It’s taken several weeks, but I’m finally where I want to be. Those
cheap Kimsufi servers turned out to be a nightmare, after trying to
update them to the latest version of Fedora they became virtually
unusable. They kept doing what they were supposed to be doing, but if
that failed there was no way to rectify any problems.
I needed to find another solution, and that meant digging deeper into my
pockets. I’ve known of a company called Hetzner for a long time, and
knew they did cheap servers. After examining all the affordable
options, I went for one of their server auction offerings and almost
immediately regretted it.
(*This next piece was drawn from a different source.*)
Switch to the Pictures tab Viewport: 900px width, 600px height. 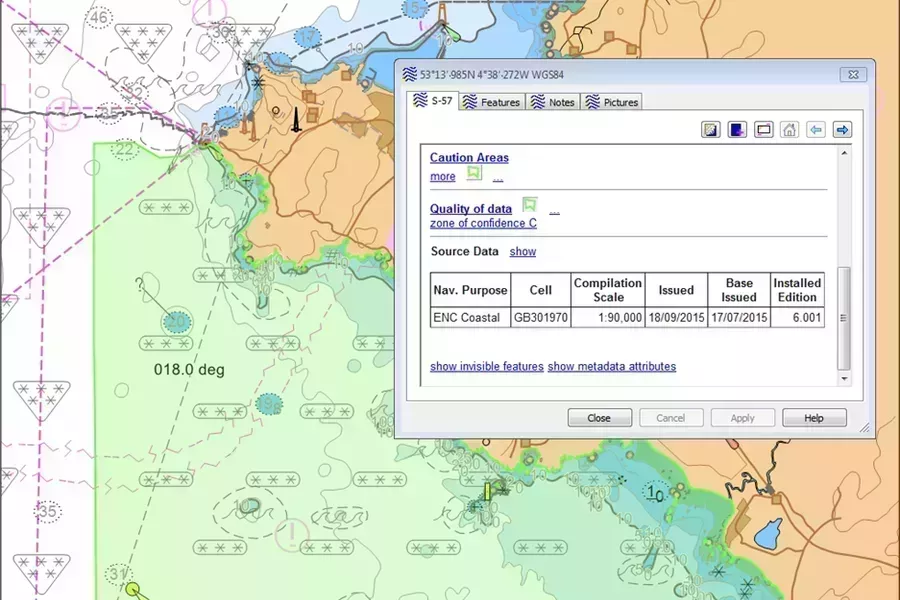click(613, 101)
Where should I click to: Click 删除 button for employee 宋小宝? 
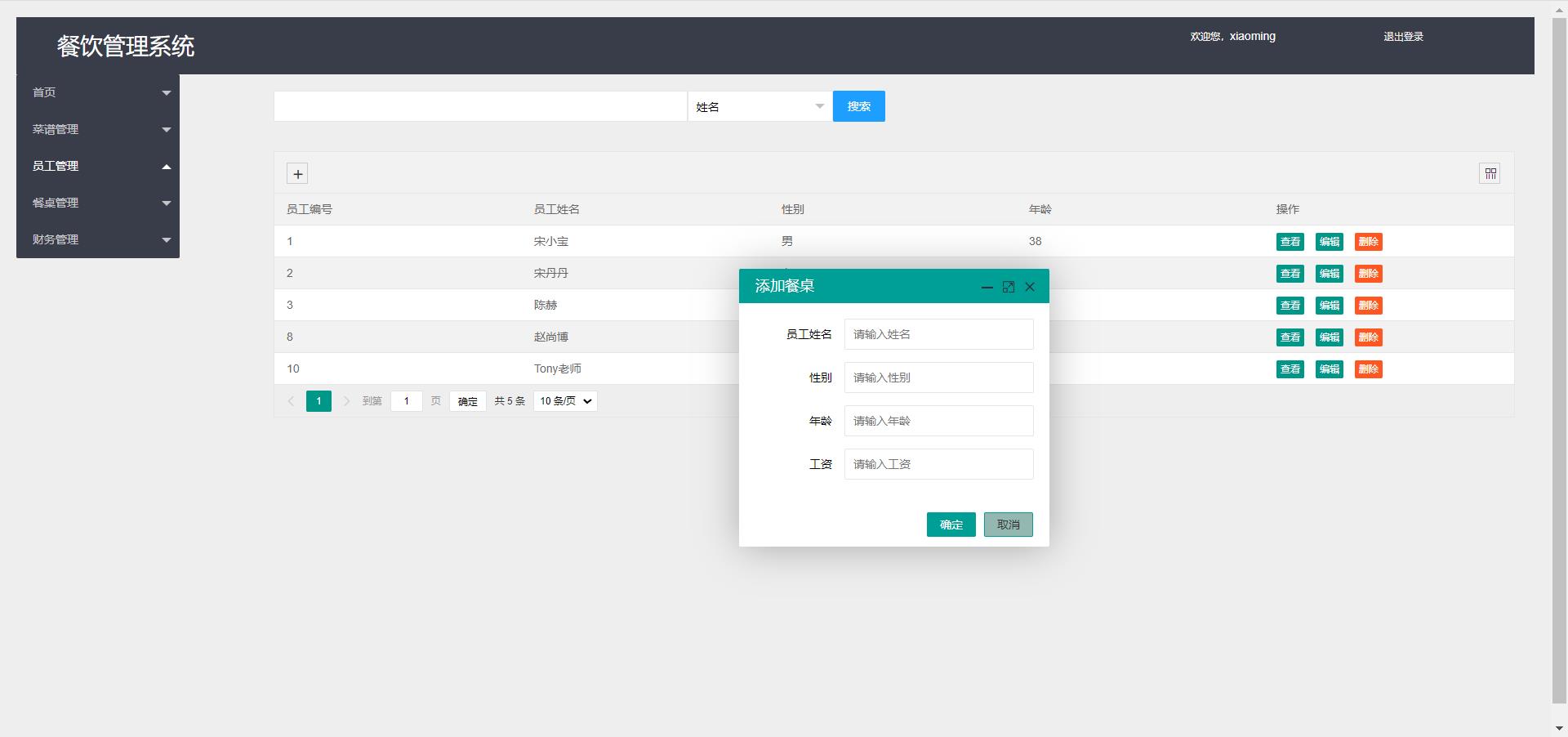pyautogui.click(x=1368, y=242)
The OS options are limited at best, and when
they describe them as ‘minimal’, it basically means you don’t have the
tools in place to install even the most rudimentary system, no yum or
apt-get available so you need to figure out if it’s possible to install
these manually. After two hours I’d ditched the server, and thanks to
Hetzer’s refund policy I knew I wouldn’t have any problems getting a
refund, as it happened, they hadn’t even billed me yet!!
Still without a reliable server, the only option was to go back to my
old friend SoYouStart, an OVH brand (as is Kimsufi), which I’d used
before and was happy with in the past. A short time later I’m in
possession of a new server, and having had one before, I knew exactly
where I was going with it. VMWare VSphere was installed and three VPSs
created which would serve up my blog, email and anything else I could
think of. All was going well, too well!! The final chapter was to
secure my DNS, and that meant using my own DNS servers.
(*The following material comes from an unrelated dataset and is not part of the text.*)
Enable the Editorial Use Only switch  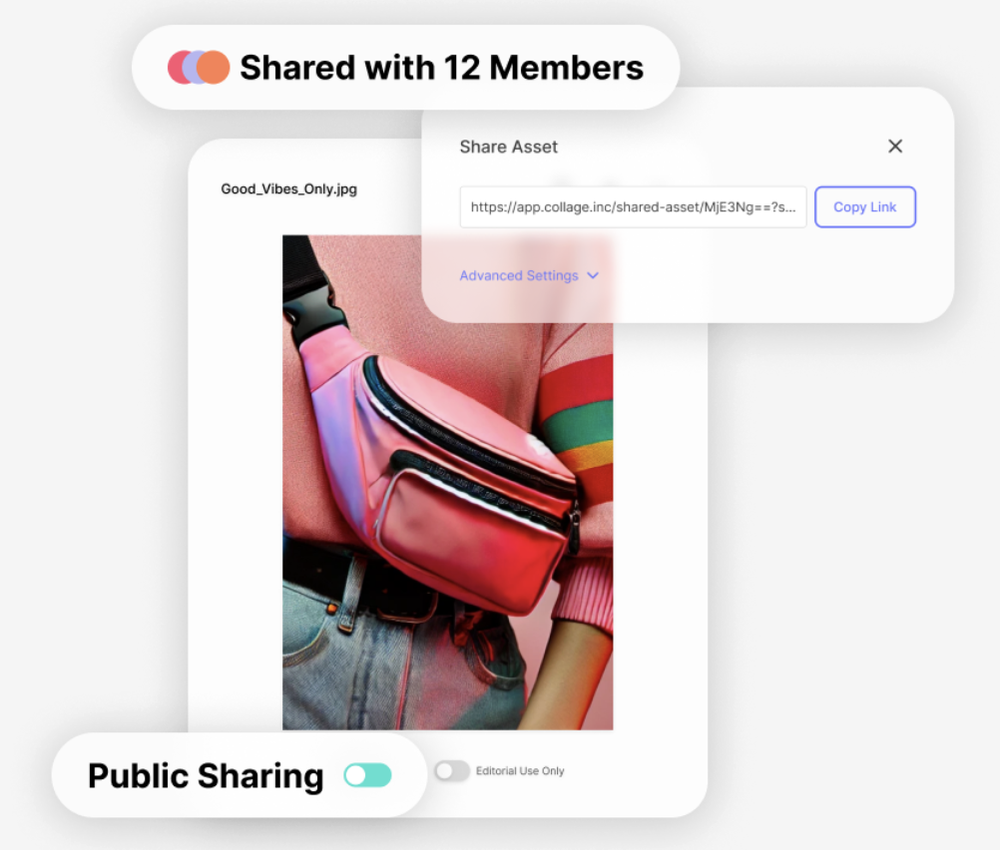(x=452, y=771)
To do this I needed to create and switch to custom nameservers on my
domain registrar’s website. Creating the custom nameservers was easy
enough (apparently), but when I tried to switch my domain over to them
the site said they needed to be created (I had emails to prove they had
been). A support ticket to the registrar gave me no better response
than how to create custom nameservers. A second support ticket finally
got better results in that they asked for the details of the nameservers
I wished to create, and they would create them for me. This they have
done, but I still don’t know if the initial problem I had has been
rectified for others.
Still stuff to do, I don’t know if the self-signed SSL certificates I
created for my mail servers will cause problems in the future, an easy
thing to fix if they do, but at a small cost. In returning to the kind
of setup I have, I’ve learned new ways of doing things which cuts down
on ongoing maintenance, and so leaves me time for me.